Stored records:
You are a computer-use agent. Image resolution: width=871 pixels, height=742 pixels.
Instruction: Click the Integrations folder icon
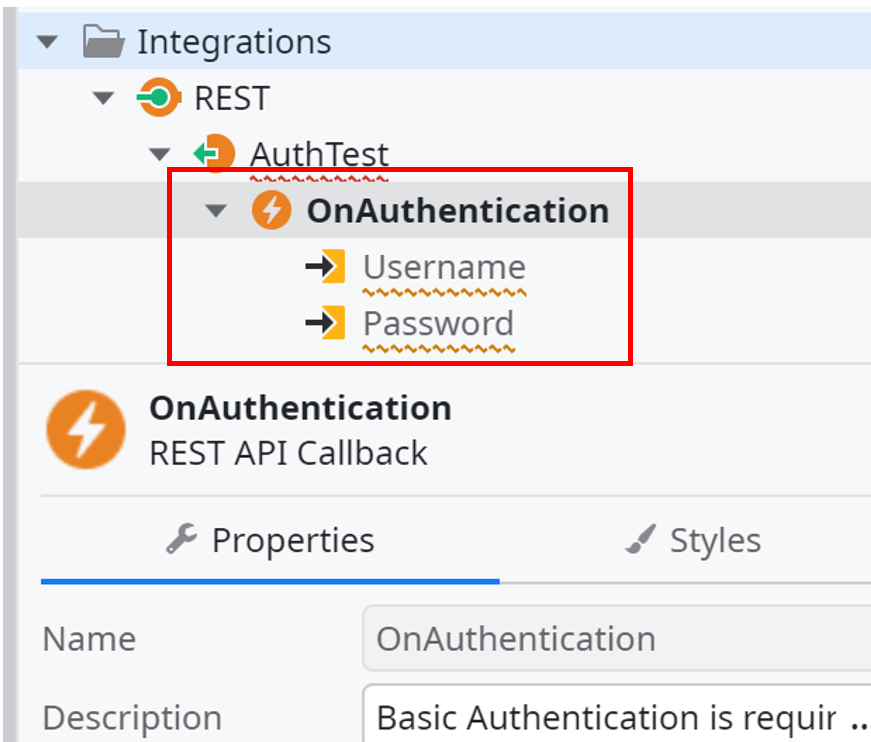(103, 41)
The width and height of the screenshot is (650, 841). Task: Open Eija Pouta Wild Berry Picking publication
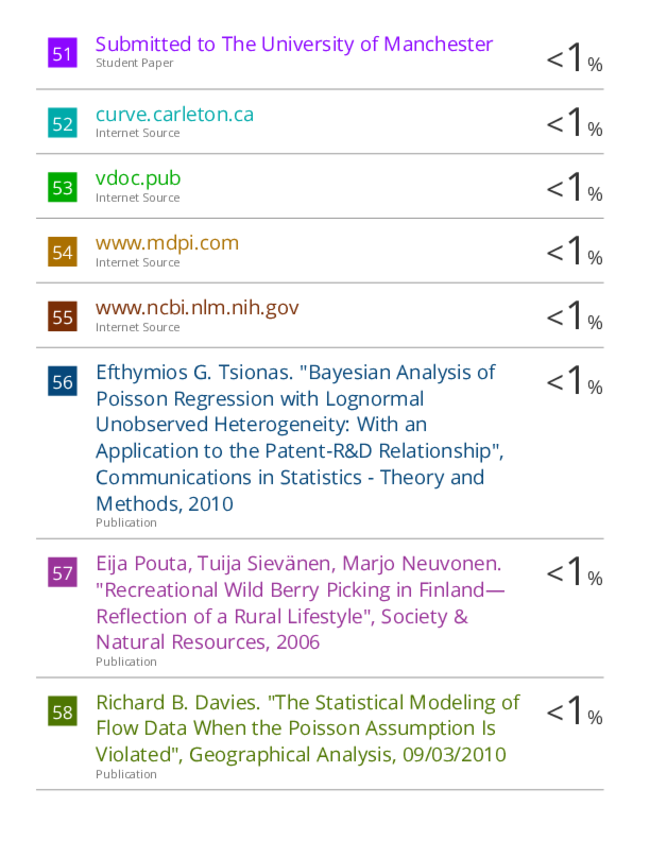pyautogui.click(x=300, y=602)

▸ **Exercise prompt**
Give the data above again, exactly and completely. No pictures go in.

▸ **Result below**
You are a computer-use agent. Image resolution: width=871 pixels, height=742 pixels.
Instruction: Click the Integrations folder icon
(103, 41)
The width and height of the screenshot is (650, 841). Task: Open Eija Pouta Wild Berry Picking publication
pyautogui.click(x=300, y=602)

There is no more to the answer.